Left with few resources after the death of her husband, Vera Anstey needed to find work to support herself and her children and began a distinguished career as a lecturer at the London School of Economics, while Edgar was brought up by two of his mother's sisters in Reigate in Surrey. Academically able, he obtained a scholarship to Winchester College and later another to King's College, Cambridge where he obtained a double first degree in Mathematics and Psychology in 1938. On graduating he spent a year as a ministerial Private Secretary in the Civil Service before being called up in 1939 at the start of World War II. Commissioned as a second lieutenant in the Dorset Regiment he had 18 months of active service in defending the Yorkshire coast from possible enemy invasion and was promoted to Major. He married Zoë Lilian Robertson (1913–2000) in 1939 and with her had a son, David Anstey. From 1941 to 1945 Anstey was at the War Office where his skills as a psychologist were put to use improving the selection tests used for army recruits.

==Civil service==
In 1945 at the end of the War Anstey founded the research unit for the Civil Service Commission with responsibility for finding alternatives to the traditional written exams candidates were required to sit. After working at the Home Office from 1951 to 1958 and then for the Ministry of Defence he was appointed Chief Psychologist at the Civil Service Commission. As senior principal psychologist in the Ministry of Defence, in October 1962 Anstey travelled to Washington during the Cuban Missile Crisis where he made use of his psychological expertise to assess the likely impact of nuclear warfare on the population. Anstey made warnings to Lord Mountbatten, Chief of the Defence Staff, Sir Solly Zuckerman, Chief Scientific Adviser, the members of the Joint Inter-Services Group for the Study of All-Out Warfare (JIGSAW) and the US Joint Chiefs of Staff concerning the dangers of escalating an already tense situation, and emphasising the importance of negotiation and conciliation, rather than a pre-emptive strike. Eventually this was the response followed by President John F. Kennedy.

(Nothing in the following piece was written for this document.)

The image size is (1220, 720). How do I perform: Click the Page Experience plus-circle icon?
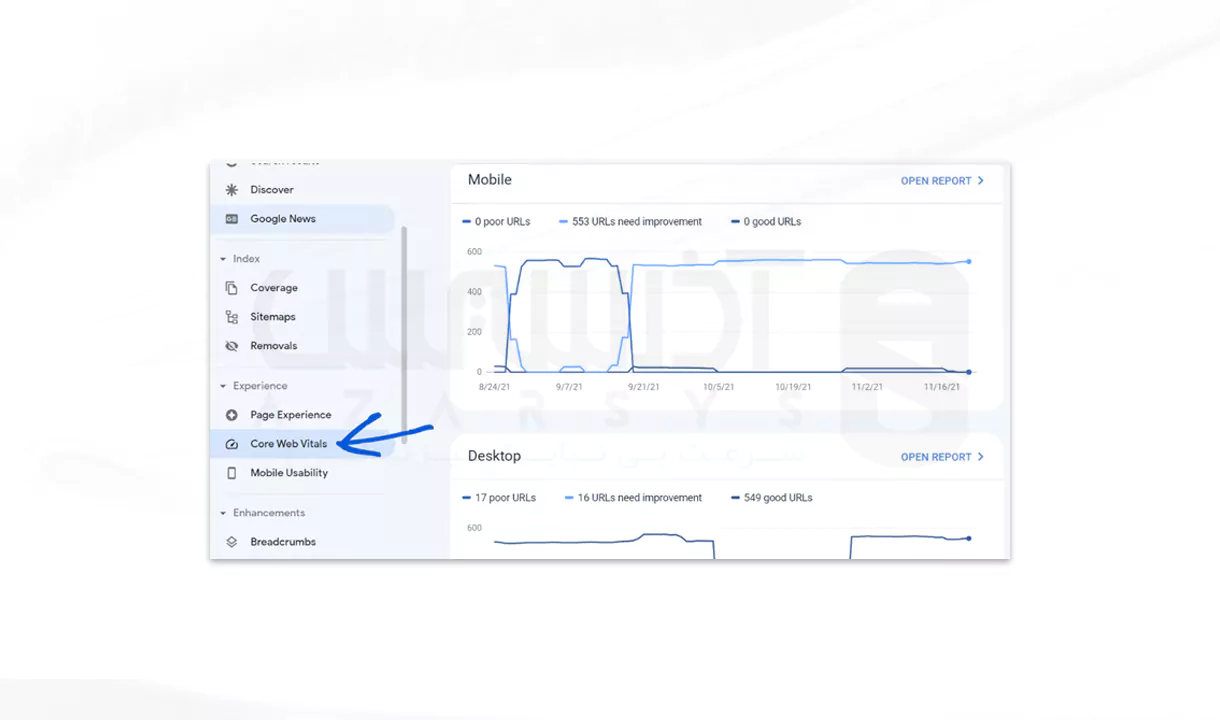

Anstey was Director of the Behavioural Sciences Research Division (BSRD) of the Civil Service Department from 1969 to 1977. When the Civil Service Commission merged with the personnel management division of HM Treasury to create the Civil Service Department in 1969 Anstey was the Deputy Chief Scientific Officer and Head of Research until his retirement in 1977. During the 1960s and 1970s he wrote a number of books which explained serious occupational psychological matters with a light and humorous touch. His publications included: Interviewing for the Selection of Staff (with Dr. E. O. Mercer, 1956); Staff Reporting and Staff Development (1961); Committees, How They Work and How to Work Them (1962), all published by Allen & Unwin, and Psychological Tests (Thomas Nelson, 1966). During this period he completed a PhD at University College London, under the supervision of Sir Cyril Burt.

==Later years==
Strong-willed and an independent thinker, he often came into conflict with those in positions above him which perhaps explains why he did not receive an honour at the end of his 36-year career in the Civil Service in 1977. An enthusiastic surfer and walker, on his retirement Anstey and his wife moved to Polzeath in Cornwall where they had regularly spent family holidays since the 1950s. He got involved in local politics on behalf of the Liberal Party, becoming a constituency officer and then President of the local party from 1985 to 1990.

His wife predeceased him in 2000. Edgar Anstey died at Polzeath in 2009 aged 92 and was survived by his son, David Anstey, and four grandchildren.